I will also add that I am one who puts more stock in the speakers affecting "sound quality" than the hardware, particularly if you're the type of person who prefers to listen to sound in its "native" form without additional signal processing. Digital audio is digital audio. Yes, with lossy DD and DTS encoding, there is "wiggle room" for precisely how the signal is decoded, but that brings me to my final point:
I think you're greatly discounting the improvement the lossless audio FORMATS provide over their lossy counterparts. This goes far beyond the fuzzy notion of "sound quality" - there is a definite, quantifiable benefit of going with lossless audio versus lossy audio.
In fact, I would say there is a pretty good chance that a mid-level receiver from Onkyo, Denon, Pioneer, or Yamaha with Dolby HD and DTS-MA support via HDMI would have a overall better sound than your Nakamichi with lossy DD or DTS audio (even the higher bitrate tracks contained on Blu-Ray).
To me, the improved sound quality was easily the most noticeable improvement of Blu-Ray over DVD. Of course, I have only a 720p front projector display, so to this day I still am not realizing the full video benefit of BR, but still - the audio is what got me hooked on Blu.
Good luck with whatever you decide - if nothing else, I hope the coaxial cable solves your problem for now.
Most consumer brands of multi-channel receivers -- even Denon and Yamaha -- are designed for consumers who think that MP3s sound just fine, and can't match the low distortion and dynamic range, especially on the surround channels -- they expect people to be using "home theater" speaker bundles.

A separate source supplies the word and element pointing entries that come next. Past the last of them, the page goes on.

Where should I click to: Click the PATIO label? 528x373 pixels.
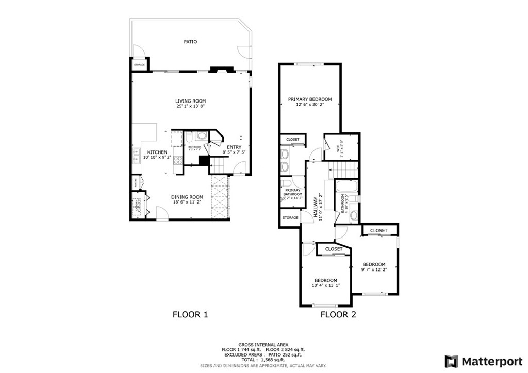(x=190, y=42)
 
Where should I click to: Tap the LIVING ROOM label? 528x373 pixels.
(x=190, y=101)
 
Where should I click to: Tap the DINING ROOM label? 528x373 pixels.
(x=187, y=197)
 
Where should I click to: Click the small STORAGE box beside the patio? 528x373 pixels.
(x=139, y=65)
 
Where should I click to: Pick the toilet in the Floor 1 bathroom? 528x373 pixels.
(x=189, y=138)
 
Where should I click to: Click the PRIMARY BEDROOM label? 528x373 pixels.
(x=310, y=99)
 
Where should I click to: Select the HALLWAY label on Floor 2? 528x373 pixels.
(x=316, y=208)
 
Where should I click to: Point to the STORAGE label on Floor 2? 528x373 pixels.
(x=290, y=218)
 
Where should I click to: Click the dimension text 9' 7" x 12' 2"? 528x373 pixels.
(x=374, y=269)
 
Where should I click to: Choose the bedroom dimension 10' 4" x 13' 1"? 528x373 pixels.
(x=326, y=285)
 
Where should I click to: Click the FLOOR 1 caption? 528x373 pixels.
(x=190, y=314)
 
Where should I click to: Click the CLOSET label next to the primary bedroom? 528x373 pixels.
(x=292, y=140)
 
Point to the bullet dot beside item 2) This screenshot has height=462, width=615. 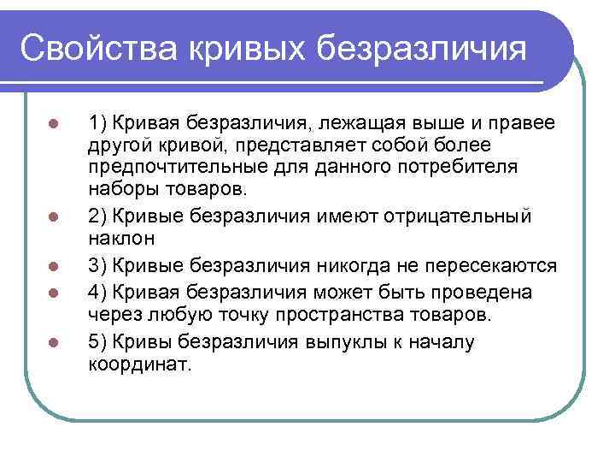(52, 216)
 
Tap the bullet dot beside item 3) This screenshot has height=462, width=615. (52, 266)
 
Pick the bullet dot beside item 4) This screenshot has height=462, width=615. (52, 292)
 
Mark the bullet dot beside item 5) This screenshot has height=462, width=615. (52, 341)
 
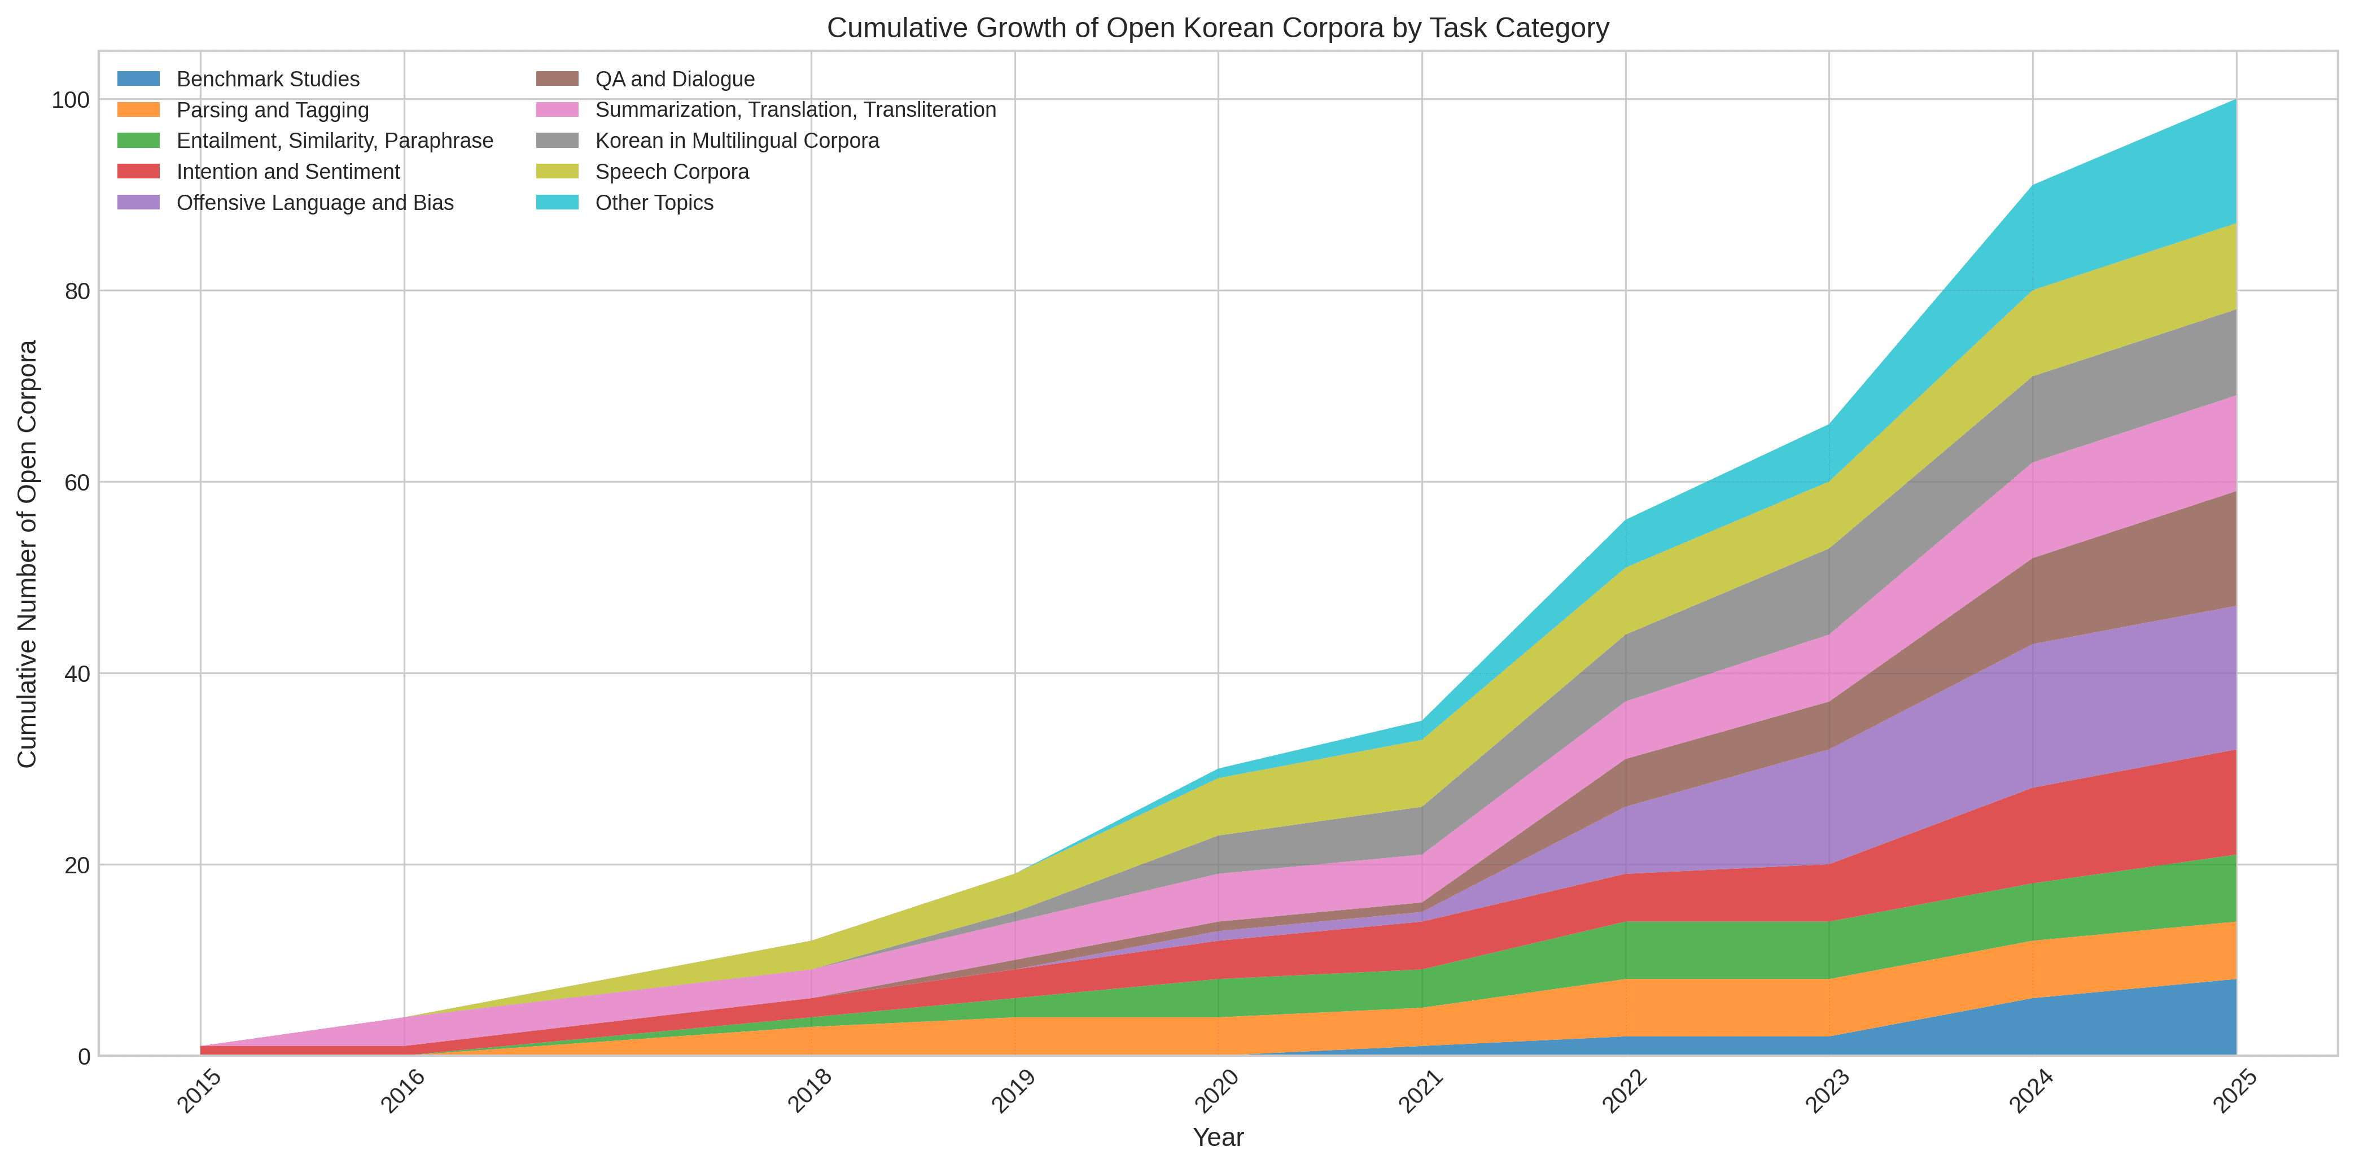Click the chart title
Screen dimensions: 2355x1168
click(1218, 28)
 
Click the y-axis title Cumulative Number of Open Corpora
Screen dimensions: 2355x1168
click(28, 554)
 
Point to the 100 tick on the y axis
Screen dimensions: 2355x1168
click(71, 99)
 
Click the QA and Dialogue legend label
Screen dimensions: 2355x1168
click(675, 80)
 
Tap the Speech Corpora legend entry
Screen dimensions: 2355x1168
click(672, 172)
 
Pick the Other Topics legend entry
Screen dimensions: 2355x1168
click(654, 203)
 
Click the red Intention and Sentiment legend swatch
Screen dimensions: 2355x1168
click(139, 172)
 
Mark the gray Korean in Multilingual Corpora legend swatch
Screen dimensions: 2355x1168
click(557, 141)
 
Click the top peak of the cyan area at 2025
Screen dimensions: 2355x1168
click(2236, 99)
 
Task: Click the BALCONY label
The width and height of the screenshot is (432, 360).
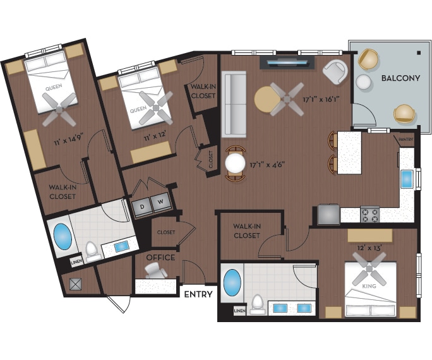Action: [x=400, y=78]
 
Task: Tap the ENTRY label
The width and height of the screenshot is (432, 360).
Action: [x=198, y=294]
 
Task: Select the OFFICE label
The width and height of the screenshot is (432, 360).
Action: [x=160, y=258]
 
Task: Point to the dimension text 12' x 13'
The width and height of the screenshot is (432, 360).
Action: [x=370, y=248]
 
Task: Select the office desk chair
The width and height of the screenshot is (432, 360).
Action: [x=154, y=270]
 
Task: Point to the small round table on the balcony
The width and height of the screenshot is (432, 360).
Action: [x=363, y=82]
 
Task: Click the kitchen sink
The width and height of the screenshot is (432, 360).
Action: [x=406, y=179]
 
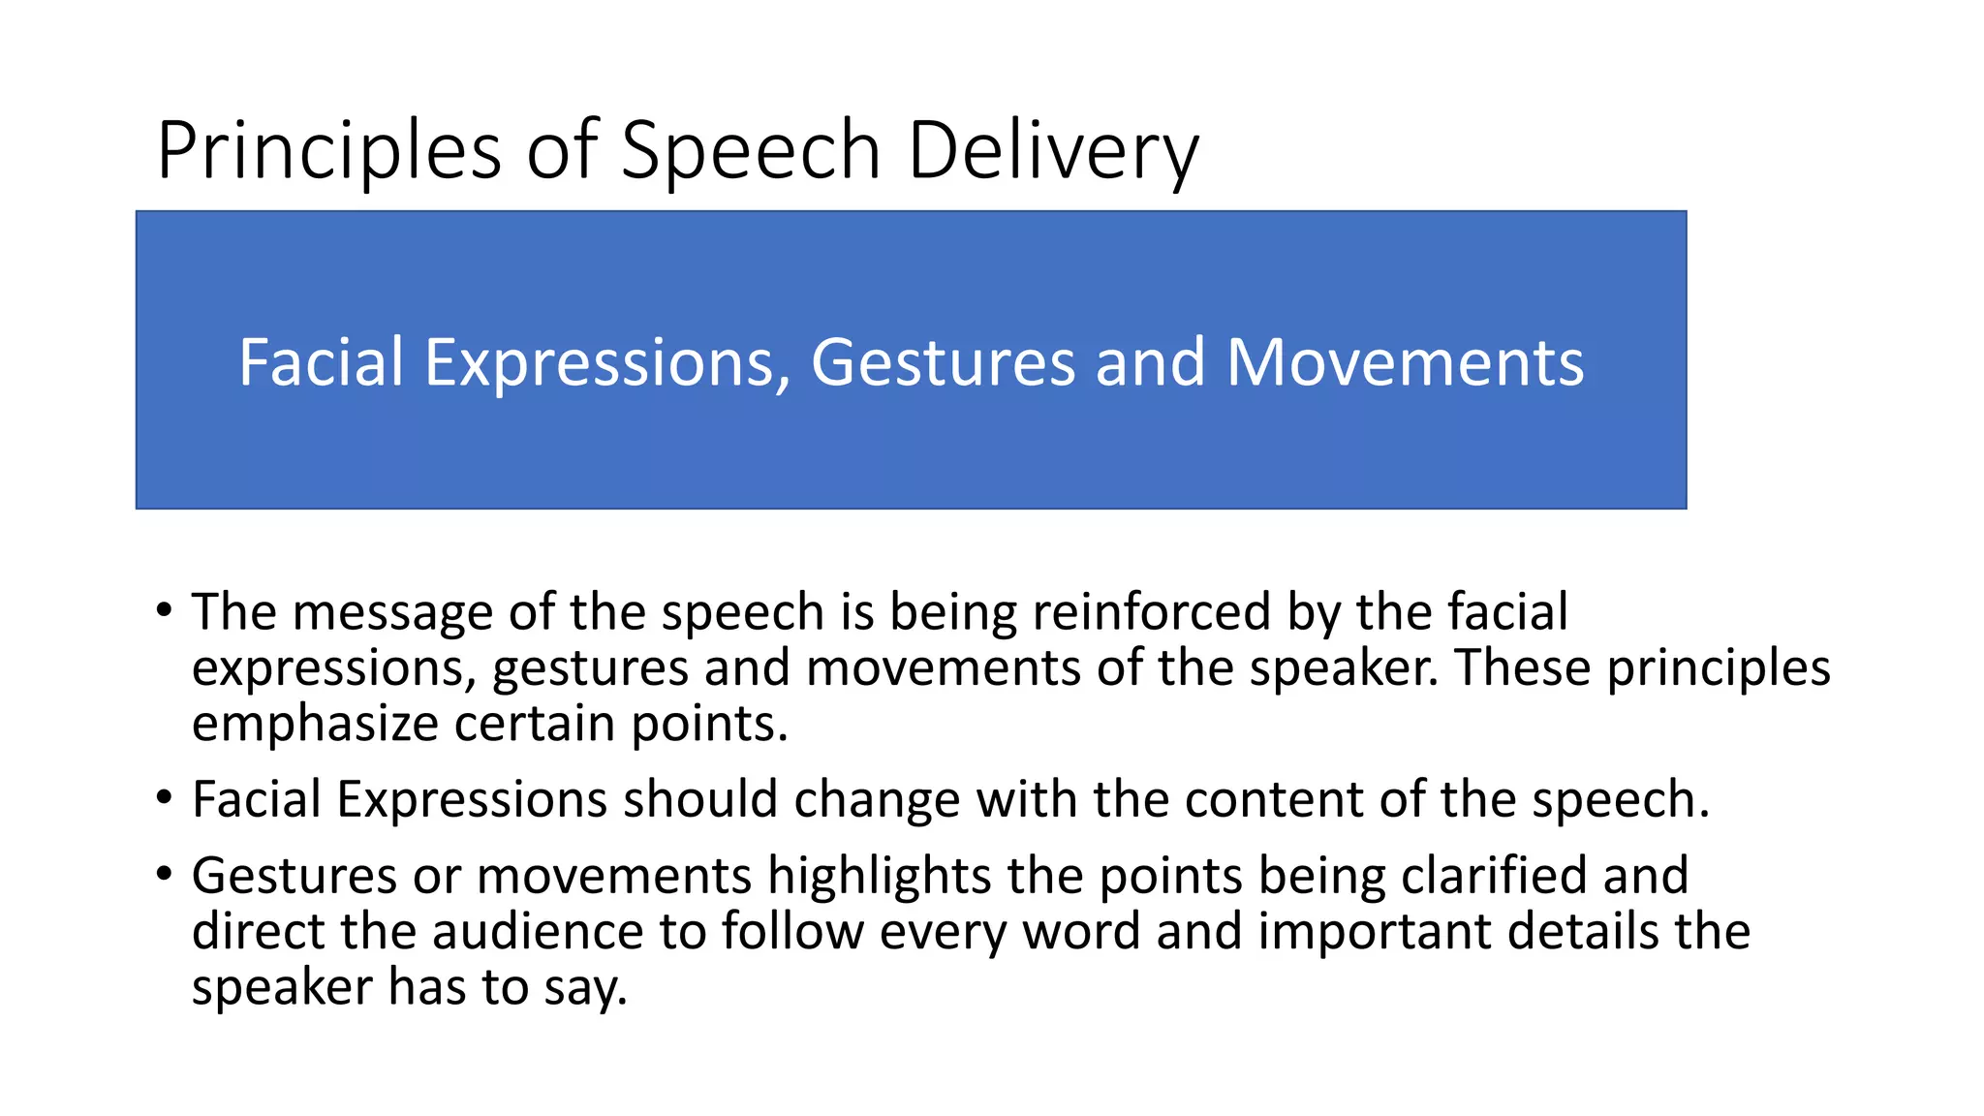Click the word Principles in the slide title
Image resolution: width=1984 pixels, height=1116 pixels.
[x=328, y=151]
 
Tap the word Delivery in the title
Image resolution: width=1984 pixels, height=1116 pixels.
[x=1053, y=151]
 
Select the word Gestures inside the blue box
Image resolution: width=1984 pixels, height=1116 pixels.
[x=942, y=362]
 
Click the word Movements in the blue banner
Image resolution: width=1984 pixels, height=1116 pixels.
[x=1405, y=362]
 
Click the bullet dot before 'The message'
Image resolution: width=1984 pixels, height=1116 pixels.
[x=165, y=611]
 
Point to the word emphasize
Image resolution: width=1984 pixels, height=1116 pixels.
[x=315, y=724]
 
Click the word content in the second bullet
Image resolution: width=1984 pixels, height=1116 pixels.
[x=1274, y=799]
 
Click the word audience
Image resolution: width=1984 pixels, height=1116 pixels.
[x=538, y=931]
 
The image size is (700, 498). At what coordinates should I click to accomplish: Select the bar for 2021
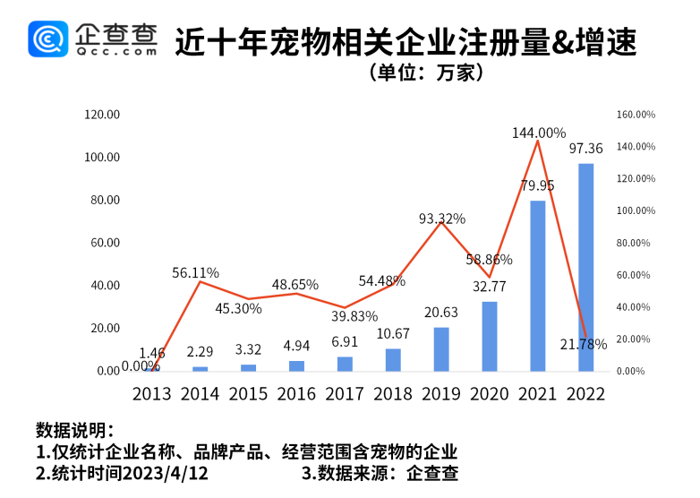(538, 286)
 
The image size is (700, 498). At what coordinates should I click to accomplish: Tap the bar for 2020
(490, 336)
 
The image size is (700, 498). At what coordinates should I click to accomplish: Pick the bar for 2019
(441, 348)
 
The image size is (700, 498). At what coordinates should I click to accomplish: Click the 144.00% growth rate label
(539, 133)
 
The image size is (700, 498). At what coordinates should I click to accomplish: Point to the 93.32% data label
(442, 219)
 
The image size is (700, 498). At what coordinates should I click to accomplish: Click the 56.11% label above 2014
(196, 272)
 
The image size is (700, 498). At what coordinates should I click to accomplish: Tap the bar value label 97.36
(585, 149)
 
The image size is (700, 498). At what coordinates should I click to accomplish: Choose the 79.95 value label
(537, 185)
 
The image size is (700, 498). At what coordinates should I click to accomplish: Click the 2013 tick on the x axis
(151, 394)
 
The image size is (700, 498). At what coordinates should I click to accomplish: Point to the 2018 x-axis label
(393, 394)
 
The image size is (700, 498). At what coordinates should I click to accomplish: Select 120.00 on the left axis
(102, 115)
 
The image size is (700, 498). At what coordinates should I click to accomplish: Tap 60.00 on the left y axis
(105, 243)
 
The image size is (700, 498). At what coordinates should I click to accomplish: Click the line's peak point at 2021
(538, 141)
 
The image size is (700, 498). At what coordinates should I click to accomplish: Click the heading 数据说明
(74, 428)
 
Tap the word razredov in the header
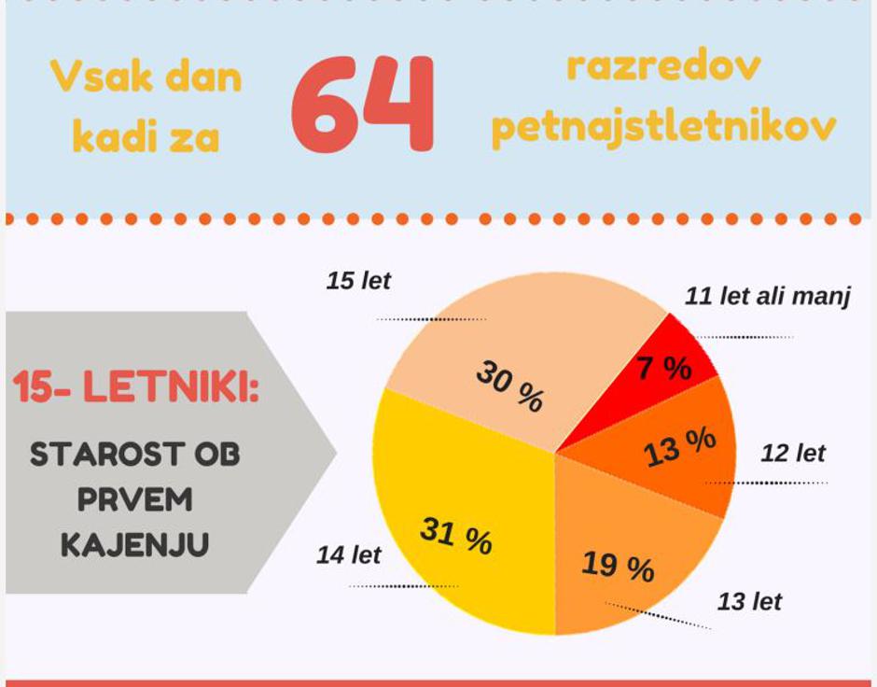663,68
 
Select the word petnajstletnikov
663,128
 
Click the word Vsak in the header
97,77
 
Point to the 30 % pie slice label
508,386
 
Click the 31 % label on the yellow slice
455,536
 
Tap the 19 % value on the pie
618,566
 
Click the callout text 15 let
358,281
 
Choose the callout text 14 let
349,555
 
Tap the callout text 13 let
749,602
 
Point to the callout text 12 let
793,455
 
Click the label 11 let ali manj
767,298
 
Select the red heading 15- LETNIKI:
136,388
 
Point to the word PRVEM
134,500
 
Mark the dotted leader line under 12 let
767,483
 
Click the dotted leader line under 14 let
403,586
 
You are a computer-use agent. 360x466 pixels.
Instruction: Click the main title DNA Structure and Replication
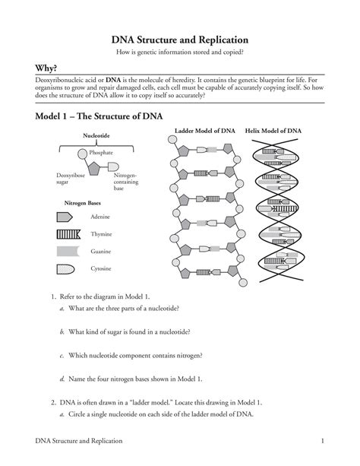point(180,39)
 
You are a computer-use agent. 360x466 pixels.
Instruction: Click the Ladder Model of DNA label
point(204,131)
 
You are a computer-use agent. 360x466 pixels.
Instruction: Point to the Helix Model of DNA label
point(273,131)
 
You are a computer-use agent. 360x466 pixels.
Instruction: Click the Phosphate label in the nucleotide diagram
point(101,153)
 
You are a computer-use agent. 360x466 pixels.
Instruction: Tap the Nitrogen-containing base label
point(125,181)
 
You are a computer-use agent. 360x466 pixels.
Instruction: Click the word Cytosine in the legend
point(103,268)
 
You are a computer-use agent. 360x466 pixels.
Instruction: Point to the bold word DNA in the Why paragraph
point(112,80)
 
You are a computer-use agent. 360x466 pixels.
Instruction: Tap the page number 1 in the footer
point(323,441)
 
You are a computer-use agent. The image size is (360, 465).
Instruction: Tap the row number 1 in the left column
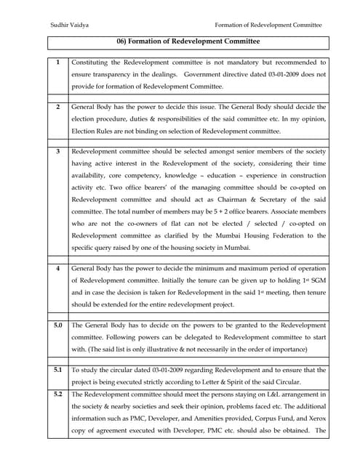[58, 63]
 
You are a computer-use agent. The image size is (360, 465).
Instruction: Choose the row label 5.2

I use 5 floor-standing speakers -- the front 3 go down to about 30 Hz so even without a sub there's a good deal of rumble. They benefit from the fact that the Nak has 5 identical channels, so even the rear channels have 100W RMS with, I think, something like 0.01% THD.
What you've said about the newer formats does suggest, however, that if and when I can afford to get a newer receiver that comes close to the Nakamichi specs, at that point I would probably hear another incremental improvement in sound quality.